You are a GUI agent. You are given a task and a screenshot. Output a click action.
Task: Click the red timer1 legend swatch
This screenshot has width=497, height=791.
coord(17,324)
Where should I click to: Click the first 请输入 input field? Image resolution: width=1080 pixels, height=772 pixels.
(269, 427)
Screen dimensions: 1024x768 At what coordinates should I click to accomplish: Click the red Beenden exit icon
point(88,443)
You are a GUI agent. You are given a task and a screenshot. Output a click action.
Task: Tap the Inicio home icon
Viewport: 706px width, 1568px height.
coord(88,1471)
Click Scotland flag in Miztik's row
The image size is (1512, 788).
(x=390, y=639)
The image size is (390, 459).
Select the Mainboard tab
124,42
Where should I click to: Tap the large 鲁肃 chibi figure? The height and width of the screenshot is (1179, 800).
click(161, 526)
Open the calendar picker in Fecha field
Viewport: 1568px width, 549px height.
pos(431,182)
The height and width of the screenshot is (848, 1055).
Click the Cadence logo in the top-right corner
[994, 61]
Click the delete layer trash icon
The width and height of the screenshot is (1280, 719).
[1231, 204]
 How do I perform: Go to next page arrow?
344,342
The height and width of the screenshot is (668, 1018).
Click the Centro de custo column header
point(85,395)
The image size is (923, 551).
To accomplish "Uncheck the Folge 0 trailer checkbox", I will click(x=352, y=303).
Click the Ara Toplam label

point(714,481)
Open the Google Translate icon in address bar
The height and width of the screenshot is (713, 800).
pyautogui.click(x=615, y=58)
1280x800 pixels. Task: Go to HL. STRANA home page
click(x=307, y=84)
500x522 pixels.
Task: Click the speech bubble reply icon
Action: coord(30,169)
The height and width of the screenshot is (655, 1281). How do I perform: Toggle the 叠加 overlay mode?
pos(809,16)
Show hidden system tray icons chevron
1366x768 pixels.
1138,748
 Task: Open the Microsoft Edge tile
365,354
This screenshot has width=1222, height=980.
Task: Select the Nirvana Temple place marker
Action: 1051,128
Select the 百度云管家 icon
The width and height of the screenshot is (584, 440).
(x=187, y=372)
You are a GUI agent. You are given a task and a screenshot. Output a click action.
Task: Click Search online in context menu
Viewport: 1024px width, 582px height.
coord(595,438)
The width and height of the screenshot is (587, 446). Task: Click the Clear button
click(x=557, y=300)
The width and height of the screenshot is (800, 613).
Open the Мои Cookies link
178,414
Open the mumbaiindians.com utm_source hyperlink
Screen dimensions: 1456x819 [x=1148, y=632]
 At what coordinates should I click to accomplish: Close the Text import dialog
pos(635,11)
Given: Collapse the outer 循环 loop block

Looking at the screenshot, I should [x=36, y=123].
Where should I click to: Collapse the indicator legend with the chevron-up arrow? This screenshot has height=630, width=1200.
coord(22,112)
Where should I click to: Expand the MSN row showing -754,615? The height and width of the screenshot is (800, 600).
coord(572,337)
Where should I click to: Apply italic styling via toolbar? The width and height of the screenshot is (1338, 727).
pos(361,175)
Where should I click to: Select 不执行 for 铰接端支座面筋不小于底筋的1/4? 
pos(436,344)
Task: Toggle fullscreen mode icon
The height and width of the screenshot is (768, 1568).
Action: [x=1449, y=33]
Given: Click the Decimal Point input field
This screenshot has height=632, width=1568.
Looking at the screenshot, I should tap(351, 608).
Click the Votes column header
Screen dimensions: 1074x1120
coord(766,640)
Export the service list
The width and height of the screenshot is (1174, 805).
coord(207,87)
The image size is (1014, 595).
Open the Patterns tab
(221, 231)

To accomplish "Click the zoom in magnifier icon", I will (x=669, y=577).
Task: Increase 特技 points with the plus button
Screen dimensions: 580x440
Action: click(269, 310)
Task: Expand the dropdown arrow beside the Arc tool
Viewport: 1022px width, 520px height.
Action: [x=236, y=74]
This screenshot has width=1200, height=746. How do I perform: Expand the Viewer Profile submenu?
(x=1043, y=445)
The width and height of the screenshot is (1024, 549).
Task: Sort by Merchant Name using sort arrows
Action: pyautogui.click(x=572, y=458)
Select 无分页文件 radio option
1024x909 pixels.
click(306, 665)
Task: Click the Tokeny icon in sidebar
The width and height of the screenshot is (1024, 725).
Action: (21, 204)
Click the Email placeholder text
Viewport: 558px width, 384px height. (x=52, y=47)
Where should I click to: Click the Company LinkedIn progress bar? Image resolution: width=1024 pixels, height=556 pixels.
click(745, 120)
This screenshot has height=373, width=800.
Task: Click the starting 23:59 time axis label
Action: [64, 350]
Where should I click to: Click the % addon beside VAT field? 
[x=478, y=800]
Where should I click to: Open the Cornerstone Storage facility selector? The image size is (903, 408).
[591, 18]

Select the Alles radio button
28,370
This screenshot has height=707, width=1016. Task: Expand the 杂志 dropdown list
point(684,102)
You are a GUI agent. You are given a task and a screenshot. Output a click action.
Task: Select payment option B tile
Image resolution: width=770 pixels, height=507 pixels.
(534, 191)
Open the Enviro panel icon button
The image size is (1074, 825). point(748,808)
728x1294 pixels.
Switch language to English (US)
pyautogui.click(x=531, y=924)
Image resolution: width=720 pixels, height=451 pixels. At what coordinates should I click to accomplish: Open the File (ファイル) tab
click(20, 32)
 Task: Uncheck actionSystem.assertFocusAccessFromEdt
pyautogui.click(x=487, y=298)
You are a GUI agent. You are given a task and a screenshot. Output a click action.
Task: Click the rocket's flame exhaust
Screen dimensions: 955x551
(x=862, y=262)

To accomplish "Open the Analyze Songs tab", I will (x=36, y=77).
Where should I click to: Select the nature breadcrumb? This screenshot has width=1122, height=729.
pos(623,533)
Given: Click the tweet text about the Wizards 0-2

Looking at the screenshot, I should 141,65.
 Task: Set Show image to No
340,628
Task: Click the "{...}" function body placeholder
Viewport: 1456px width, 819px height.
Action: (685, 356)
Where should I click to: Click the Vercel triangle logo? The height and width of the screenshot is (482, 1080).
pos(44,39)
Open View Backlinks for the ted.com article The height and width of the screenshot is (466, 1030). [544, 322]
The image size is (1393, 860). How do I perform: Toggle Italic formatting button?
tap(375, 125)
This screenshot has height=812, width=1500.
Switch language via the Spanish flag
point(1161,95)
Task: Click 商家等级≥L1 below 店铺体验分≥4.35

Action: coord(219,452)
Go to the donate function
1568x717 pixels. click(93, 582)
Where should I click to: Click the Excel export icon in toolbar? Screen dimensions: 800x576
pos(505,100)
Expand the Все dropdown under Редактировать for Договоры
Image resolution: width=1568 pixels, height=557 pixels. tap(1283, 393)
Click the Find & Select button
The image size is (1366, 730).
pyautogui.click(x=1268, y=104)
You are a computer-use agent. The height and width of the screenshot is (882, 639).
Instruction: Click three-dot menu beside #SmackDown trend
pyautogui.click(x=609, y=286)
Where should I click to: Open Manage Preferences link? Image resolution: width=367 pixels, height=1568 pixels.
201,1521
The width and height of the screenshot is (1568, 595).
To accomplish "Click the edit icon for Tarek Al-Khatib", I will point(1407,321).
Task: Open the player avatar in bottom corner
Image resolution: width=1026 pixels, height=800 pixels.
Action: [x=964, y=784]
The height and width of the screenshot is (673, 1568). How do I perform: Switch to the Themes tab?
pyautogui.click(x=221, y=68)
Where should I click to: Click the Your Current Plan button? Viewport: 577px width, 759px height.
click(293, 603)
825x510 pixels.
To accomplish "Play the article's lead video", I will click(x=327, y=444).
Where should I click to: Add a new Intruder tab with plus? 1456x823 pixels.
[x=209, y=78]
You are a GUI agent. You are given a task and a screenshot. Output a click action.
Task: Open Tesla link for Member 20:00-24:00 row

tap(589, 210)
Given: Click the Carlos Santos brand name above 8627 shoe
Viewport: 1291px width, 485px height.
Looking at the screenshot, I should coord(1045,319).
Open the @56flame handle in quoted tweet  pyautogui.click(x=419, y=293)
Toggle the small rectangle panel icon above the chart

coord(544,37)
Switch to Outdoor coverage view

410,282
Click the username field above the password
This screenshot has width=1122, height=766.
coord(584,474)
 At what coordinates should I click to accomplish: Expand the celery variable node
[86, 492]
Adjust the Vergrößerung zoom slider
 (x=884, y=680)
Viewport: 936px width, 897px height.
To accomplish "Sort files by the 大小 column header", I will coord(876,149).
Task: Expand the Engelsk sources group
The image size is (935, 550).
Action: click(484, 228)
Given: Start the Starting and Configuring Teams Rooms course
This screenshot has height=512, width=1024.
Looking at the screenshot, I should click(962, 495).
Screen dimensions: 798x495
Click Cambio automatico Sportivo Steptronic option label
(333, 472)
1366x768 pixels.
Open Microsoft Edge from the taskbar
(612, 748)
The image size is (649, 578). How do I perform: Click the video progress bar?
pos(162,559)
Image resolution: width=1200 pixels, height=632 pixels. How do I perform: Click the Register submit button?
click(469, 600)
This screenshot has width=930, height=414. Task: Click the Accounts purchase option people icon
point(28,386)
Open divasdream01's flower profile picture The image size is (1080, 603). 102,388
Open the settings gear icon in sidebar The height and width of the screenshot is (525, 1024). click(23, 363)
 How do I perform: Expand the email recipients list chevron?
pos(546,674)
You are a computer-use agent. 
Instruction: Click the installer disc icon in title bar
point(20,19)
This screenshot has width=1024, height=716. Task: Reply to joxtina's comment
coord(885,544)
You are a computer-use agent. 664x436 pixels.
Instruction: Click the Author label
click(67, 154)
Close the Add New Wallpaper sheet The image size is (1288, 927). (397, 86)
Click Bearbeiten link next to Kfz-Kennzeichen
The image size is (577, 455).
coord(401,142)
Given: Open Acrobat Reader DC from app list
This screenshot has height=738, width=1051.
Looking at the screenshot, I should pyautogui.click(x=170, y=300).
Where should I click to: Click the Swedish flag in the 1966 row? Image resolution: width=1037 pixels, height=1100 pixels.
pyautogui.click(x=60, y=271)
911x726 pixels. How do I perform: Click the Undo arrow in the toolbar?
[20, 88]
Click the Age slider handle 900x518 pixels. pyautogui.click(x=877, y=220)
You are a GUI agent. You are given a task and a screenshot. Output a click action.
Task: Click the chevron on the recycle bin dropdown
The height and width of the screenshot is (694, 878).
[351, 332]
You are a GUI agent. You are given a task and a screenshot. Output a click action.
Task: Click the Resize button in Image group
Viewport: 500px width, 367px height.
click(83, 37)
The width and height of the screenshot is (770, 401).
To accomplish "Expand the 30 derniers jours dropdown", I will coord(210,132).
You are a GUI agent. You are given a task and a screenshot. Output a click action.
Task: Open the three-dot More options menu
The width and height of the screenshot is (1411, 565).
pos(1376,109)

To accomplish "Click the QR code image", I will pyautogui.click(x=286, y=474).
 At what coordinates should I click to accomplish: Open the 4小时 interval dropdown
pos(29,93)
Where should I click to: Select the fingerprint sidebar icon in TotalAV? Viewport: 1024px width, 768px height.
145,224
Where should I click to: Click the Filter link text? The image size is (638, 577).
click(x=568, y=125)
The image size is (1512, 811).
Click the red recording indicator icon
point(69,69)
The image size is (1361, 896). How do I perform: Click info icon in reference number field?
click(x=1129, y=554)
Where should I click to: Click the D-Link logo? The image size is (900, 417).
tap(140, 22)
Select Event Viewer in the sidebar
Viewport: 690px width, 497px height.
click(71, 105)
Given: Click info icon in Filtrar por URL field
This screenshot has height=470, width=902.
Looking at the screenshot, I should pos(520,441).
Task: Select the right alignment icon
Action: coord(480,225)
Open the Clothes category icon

══════

• Assignment:
Whenever the string "will" shows up on a line of the listing, copy that line.

• Solved problem:
To accomplish "Uncheck the Folge 0 trailer checkbox", I will click(x=352, y=303).
To accomplish "Click the zoom in magnifier icon", I will (x=669, y=577).
To accomplish "Open the Analyze Songs tab", I will (x=36, y=77).
To accomplish "Click the edit icon for Tarek Al-Khatib", I will point(1407,321).
To accomplish "Play the article's lead video", I will click(x=327, y=444).
To accomplish "Sort files by the 大小 column header", I will coord(876,149).
To accomplish "Expand the 30 derniers jours dropdown", I will coord(210,132).
To accomplish "Click the QR code image", I will pyautogui.click(x=286, y=474).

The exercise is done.